Could you restate the entries below word for word?

** SOURCE RECORDS follows **

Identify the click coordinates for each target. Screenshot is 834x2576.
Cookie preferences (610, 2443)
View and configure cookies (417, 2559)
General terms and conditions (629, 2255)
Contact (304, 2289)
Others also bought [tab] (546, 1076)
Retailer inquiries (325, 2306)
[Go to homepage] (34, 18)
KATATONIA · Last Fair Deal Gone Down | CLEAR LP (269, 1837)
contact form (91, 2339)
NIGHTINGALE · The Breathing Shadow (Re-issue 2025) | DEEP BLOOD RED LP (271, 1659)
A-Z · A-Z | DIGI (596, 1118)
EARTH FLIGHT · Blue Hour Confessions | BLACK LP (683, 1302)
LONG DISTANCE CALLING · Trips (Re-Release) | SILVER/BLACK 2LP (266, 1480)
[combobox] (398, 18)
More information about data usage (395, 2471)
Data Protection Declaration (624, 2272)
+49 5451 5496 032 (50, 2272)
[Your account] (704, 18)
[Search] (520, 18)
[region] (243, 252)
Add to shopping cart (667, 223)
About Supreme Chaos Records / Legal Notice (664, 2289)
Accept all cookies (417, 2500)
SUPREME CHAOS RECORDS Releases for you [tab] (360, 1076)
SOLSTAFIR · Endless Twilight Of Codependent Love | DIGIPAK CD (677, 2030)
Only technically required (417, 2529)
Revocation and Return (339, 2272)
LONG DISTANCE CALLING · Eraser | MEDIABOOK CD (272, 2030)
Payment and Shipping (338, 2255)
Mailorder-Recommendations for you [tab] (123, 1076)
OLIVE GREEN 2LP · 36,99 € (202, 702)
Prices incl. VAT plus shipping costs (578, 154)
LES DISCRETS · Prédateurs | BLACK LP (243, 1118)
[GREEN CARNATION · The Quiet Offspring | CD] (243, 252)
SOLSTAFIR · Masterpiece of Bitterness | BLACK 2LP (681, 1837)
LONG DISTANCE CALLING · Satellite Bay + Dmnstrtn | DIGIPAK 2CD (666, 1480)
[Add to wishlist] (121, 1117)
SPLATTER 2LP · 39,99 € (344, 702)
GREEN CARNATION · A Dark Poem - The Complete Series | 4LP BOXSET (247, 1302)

** End of SOURCE RECORDS **

ANSWER
Identify the click coordinates for each target. Screenshot is 834x2576.
Cookie preferences (610, 2443)
View and configure cookies (417, 2559)
General terms and conditions (629, 2255)
Contact (304, 2289)
Others also bought [tab] (546, 1076)
Retailer inquiries (325, 2306)
[Go to homepage] (34, 18)
KATATONIA · Last Fair Deal Gone Down | CLEAR LP (269, 1837)
contact form (91, 2339)
NIGHTINGALE · The Breathing Shadow (Re-issue 2025) | DEEP BLOOD RED LP (271, 1659)
A-Z · A-Z | DIGI (596, 1118)
EARTH FLIGHT · Blue Hour Confessions | BLACK LP (683, 1302)
LONG DISTANCE CALLING · Trips (Re-Release) | SILVER/BLACK 2LP (266, 1480)
[combobox] (398, 18)
More information about data usage (395, 2471)
Data Protection Declaration (624, 2272)
+49 5451 5496 032 (50, 2272)
[Your account] (704, 18)
[Search] (520, 18)
[region] (243, 252)
Add to shopping cart (667, 223)
About Supreme Chaos Records / Legal Notice (664, 2289)
Accept all cookies (417, 2500)
SUPREME CHAOS RECORDS Releases for you [tab] (360, 1076)
SOLSTAFIR · Endless Twilight Of Codependent Love | DIGIPAK CD (677, 2030)
Only technically required (417, 2529)
Revocation and Return (339, 2272)
LONG DISTANCE CALLING · Eraser | MEDIABOOK CD (272, 2030)
Payment and Shipping (338, 2255)
Mailorder-Recommendations for you [tab] (123, 1076)
OLIVE GREEN 2LP · 36,99 € (202, 702)
Prices incl. VAT plus shipping costs (578, 154)
LES DISCRETS · Prédateurs | BLACK LP (243, 1118)
[GREEN CARNATION · The Quiet Offspring | CD] (243, 252)
SOLSTAFIR · Masterpiece of Bitterness | BLACK 2LP (681, 1837)
LONG DISTANCE CALLING · Satellite Bay + Dmnstrtn | DIGIPAK 2CD (666, 1480)
[Add to wishlist] (121, 1117)
SPLATTER 2LP · 39,99 € (344, 702)
GREEN CARNATION · A Dark Poem - The Complete Series | 4LP BOXSET (247, 1302)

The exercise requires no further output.